[Start of Attachment]

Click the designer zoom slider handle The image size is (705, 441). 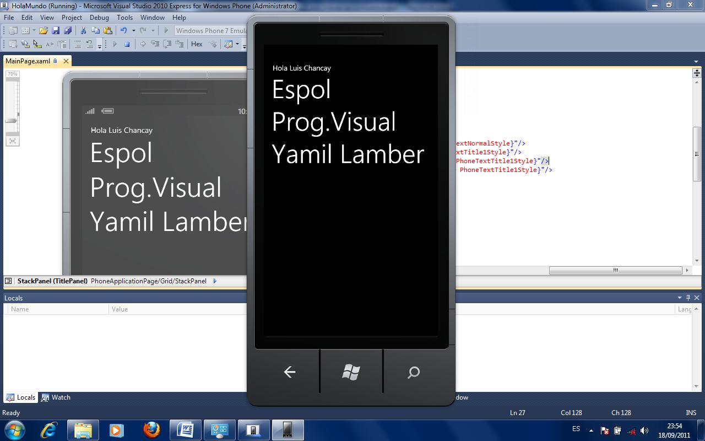click(x=12, y=120)
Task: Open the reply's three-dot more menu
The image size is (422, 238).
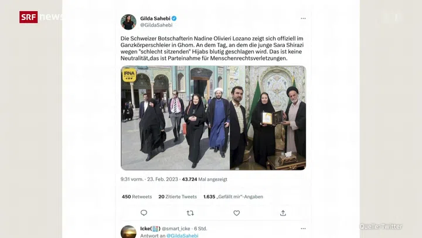Action: pyautogui.click(x=303, y=229)
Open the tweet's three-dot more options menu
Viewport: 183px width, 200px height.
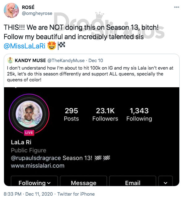point(176,7)
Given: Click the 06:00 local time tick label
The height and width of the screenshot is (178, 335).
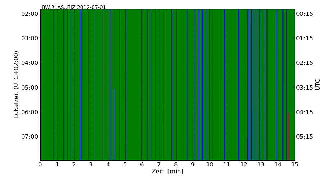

[End of Attachment]

Task instructions: Retype exactly the lines from the line containing "Task: Open the reply's three-dot more menu" through the end of the entries above, including both ends, and leave every picture out.

Exercise solution:
Task: Open the reply's three-dot more menu
The image size is (422, 238).
Action: pyautogui.click(x=303, y=229)
Open the tweet's three-dot more options menu
Viewport: 183px width, 200px height.
point(176,7)
Given: Click the 06:00 local time tick label
The height and width of the screenshot is (178, 335).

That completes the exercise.